Problem statement →
Print the lines that run from the line with "This screenshot has width=1080, height=986." to the line with "Click the Priority", keeping both end lines, exactly as they appear in the entries below, and nothing else.

Given entries →

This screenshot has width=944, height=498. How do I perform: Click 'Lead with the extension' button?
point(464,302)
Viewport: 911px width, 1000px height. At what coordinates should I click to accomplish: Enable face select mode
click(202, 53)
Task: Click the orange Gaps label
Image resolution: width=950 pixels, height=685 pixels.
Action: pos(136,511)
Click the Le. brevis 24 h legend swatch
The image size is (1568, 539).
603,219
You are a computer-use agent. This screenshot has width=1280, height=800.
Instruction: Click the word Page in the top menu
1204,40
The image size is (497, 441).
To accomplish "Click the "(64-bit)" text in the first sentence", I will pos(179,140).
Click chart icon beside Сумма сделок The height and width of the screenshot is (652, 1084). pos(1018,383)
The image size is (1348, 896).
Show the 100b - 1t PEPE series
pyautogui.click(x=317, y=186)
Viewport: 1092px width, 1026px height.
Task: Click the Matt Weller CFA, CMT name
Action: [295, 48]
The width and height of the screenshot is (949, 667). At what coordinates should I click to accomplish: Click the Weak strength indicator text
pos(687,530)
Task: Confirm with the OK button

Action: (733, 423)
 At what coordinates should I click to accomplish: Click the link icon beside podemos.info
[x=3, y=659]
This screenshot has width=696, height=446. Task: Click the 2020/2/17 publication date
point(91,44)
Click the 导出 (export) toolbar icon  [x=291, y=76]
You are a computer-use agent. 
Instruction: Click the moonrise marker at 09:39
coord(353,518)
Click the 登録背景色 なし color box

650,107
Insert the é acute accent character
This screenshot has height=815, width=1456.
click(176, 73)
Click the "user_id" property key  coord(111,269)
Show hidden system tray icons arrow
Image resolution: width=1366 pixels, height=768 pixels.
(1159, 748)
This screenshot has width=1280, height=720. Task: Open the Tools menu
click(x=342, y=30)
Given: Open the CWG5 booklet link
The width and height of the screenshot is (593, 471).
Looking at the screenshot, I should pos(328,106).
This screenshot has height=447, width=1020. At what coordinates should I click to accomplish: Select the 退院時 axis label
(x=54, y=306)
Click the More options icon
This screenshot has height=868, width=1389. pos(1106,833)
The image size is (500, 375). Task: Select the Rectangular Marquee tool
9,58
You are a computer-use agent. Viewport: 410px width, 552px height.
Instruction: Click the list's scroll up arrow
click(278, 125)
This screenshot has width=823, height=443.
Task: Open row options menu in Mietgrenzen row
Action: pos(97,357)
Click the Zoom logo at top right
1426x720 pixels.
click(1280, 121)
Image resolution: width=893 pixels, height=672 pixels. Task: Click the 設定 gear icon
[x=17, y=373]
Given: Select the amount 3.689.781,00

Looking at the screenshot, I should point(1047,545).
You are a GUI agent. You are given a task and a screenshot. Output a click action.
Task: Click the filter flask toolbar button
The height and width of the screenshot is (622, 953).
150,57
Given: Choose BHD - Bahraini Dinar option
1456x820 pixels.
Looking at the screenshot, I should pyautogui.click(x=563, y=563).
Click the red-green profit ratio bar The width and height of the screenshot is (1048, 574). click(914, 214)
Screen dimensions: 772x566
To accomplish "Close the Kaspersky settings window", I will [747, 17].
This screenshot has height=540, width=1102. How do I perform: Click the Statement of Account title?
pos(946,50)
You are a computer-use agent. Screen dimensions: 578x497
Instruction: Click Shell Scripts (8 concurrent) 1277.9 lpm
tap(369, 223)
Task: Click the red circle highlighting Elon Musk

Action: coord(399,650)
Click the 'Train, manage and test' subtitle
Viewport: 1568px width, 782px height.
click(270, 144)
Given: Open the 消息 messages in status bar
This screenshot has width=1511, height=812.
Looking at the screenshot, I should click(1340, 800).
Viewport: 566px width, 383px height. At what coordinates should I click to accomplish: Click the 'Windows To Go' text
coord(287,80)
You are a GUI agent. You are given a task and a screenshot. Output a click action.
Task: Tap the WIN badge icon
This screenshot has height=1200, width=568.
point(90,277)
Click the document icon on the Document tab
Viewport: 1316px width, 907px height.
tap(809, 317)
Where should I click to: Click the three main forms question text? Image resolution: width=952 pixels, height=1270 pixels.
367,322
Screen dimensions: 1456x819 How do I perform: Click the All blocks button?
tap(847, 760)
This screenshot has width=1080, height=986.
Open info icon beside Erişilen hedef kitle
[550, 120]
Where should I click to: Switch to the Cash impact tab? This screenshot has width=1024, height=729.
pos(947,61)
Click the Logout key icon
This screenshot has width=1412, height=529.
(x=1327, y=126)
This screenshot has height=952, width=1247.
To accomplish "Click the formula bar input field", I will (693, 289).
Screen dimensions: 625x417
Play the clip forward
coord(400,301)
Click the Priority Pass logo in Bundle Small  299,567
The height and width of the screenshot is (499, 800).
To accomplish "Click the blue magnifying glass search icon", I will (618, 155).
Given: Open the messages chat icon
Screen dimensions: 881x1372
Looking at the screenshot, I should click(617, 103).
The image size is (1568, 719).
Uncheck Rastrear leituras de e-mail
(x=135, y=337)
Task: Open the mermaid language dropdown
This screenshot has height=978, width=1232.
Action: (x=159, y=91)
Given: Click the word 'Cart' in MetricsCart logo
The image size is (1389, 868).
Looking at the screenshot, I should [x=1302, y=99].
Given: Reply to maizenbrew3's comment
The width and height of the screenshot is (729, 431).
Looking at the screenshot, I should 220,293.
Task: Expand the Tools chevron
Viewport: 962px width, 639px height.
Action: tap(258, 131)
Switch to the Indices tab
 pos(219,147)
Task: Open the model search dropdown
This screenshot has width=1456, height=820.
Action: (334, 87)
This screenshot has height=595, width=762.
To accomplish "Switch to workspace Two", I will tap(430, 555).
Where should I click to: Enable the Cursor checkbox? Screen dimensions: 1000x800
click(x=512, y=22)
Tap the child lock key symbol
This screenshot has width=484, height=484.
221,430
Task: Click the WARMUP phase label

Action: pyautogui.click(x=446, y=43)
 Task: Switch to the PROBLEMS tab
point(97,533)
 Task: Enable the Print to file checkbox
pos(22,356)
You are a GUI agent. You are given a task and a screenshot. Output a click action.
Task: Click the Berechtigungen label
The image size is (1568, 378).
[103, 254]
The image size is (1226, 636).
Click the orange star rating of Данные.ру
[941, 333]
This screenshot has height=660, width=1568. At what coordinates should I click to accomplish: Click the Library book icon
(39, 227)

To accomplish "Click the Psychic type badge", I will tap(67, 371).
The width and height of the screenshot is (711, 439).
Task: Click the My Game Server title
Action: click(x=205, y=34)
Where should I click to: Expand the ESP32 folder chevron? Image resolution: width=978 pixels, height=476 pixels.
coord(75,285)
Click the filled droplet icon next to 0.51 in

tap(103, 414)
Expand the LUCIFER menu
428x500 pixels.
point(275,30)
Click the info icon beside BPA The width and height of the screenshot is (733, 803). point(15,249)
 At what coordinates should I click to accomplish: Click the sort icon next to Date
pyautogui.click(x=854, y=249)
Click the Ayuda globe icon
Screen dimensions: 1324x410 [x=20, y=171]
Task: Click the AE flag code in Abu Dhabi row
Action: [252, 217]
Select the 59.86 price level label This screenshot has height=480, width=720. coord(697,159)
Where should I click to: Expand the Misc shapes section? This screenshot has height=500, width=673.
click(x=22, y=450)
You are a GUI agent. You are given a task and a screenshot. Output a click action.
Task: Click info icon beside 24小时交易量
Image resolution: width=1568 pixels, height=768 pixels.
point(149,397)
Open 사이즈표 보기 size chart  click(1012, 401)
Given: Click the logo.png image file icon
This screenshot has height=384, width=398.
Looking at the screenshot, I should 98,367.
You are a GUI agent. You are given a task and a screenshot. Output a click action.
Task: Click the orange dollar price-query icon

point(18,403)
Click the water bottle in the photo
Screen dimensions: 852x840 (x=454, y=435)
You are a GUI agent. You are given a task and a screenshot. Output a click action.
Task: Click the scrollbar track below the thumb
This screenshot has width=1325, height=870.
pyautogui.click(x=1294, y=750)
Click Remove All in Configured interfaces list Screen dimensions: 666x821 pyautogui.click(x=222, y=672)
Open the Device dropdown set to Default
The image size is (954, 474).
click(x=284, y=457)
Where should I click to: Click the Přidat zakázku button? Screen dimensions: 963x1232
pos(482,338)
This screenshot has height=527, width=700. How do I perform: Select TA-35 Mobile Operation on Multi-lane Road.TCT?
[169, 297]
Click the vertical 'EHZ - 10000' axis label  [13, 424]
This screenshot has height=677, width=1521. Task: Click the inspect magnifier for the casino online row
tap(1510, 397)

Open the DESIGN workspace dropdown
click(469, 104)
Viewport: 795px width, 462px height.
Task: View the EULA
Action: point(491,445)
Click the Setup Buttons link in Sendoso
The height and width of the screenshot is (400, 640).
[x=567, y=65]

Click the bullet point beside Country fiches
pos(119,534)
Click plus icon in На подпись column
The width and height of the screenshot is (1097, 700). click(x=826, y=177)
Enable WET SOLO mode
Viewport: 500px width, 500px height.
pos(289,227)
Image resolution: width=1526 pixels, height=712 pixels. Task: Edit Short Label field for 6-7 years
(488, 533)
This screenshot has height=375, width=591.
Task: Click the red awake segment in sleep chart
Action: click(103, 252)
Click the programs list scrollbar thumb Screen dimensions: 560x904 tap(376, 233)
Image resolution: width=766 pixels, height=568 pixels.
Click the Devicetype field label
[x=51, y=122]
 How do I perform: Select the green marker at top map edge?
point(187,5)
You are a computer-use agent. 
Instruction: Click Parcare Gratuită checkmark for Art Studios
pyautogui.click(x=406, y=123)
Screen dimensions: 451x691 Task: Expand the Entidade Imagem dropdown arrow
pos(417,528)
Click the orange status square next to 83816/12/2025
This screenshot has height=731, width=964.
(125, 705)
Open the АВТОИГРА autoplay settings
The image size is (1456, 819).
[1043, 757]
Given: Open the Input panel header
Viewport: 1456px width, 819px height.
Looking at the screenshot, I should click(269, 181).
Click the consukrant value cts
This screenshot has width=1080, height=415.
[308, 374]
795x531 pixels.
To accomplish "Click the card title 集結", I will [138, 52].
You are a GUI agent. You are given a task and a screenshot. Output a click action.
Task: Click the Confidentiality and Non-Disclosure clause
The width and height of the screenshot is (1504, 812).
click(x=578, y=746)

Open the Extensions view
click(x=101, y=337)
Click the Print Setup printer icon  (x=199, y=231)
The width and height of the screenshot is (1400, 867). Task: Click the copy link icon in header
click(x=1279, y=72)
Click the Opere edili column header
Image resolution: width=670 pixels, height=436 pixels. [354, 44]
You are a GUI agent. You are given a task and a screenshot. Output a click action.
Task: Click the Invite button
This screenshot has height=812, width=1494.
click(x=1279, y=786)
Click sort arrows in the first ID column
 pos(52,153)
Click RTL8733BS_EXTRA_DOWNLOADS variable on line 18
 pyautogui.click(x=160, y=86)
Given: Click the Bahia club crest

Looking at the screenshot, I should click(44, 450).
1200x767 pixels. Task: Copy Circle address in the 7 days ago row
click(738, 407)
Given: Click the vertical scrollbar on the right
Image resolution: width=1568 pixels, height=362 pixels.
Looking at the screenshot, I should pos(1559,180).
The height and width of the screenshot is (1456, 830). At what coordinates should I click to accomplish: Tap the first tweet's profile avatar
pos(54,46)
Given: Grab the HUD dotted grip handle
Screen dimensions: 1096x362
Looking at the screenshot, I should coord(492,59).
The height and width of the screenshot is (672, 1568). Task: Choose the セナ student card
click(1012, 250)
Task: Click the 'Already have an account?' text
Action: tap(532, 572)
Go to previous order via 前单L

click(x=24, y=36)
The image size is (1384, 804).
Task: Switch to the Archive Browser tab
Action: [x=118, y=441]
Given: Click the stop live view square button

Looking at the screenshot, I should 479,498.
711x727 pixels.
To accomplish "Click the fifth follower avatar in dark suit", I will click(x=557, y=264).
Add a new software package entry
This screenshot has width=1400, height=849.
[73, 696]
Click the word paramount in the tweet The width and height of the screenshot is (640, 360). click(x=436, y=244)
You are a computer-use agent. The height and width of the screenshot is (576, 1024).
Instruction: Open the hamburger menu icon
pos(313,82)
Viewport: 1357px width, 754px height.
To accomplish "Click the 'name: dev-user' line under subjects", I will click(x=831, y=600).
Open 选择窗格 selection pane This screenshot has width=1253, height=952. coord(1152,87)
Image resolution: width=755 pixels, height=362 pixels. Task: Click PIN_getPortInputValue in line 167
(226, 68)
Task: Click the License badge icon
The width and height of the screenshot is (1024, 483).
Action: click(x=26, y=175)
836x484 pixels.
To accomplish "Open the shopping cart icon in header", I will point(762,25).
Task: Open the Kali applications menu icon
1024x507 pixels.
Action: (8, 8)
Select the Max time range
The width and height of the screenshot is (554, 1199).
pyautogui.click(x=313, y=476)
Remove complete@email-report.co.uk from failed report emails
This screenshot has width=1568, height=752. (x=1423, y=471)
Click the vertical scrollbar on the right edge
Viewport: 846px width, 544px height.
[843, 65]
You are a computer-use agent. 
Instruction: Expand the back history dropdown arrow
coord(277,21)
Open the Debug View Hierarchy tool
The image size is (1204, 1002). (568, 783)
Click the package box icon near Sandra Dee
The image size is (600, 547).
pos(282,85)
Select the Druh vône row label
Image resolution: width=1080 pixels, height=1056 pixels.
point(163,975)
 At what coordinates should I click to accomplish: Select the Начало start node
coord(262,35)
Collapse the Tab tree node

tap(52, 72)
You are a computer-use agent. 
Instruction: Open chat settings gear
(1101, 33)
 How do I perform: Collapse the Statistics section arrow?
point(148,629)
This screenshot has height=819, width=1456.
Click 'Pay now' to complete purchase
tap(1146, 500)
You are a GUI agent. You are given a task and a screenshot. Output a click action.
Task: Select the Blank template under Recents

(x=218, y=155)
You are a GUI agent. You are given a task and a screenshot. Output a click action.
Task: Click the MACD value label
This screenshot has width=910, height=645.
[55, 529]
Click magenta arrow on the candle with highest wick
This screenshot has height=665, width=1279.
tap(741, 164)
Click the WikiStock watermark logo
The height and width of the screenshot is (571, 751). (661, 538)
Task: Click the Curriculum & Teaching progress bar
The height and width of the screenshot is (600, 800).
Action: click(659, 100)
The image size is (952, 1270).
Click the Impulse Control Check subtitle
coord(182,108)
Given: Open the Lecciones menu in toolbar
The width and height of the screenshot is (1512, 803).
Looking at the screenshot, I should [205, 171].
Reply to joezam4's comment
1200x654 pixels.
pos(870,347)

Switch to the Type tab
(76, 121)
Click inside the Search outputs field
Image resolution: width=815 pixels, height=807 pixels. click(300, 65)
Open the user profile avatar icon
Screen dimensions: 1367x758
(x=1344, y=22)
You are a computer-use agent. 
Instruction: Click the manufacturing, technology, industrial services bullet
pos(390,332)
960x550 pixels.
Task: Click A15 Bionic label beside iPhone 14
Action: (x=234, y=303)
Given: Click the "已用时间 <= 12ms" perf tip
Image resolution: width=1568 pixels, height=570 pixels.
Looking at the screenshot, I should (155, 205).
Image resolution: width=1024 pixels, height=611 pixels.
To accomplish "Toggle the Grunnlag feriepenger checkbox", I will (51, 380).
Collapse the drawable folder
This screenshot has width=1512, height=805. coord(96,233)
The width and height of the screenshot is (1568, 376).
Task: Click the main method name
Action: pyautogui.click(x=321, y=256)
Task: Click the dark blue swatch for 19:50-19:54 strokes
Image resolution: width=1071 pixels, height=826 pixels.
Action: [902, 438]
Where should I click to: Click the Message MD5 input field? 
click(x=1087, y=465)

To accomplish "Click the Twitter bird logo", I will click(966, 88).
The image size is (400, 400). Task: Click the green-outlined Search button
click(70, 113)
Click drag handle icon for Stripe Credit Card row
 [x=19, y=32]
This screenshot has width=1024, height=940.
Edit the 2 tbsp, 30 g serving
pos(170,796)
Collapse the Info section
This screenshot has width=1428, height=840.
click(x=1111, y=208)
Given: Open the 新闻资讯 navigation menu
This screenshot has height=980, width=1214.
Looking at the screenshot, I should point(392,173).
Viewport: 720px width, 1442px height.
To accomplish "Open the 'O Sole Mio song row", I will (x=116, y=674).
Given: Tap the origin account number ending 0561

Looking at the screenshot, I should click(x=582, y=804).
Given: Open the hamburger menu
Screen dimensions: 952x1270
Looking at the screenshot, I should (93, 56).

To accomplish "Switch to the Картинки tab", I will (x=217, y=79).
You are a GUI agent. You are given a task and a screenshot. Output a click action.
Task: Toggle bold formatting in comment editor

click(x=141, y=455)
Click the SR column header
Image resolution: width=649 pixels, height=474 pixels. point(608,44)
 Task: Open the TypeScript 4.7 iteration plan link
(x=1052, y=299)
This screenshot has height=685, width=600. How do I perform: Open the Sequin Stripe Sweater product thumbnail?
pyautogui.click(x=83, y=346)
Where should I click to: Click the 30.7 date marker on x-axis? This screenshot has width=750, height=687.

Response area →
This screenshot has width=1080, height=986.
Open info icon beside Erişilen hedef kitle
[550, 120]
Where should I click to: Switch to the Cash impact tab? This screenshot has width=1024, height=729.
pos(947,61)
Click the Logout key icon
This screenshot has width=1412, height=529.
(x=1327, y=126)
This screenshot has height=952, width=1247.
To accomplish "Click the formula bar input field", I will (693, 289).
Screen dimensions: 625x417
Play the clip forward
coord(400,301)
Click the Priority Pass logo in Bundle Small  299,567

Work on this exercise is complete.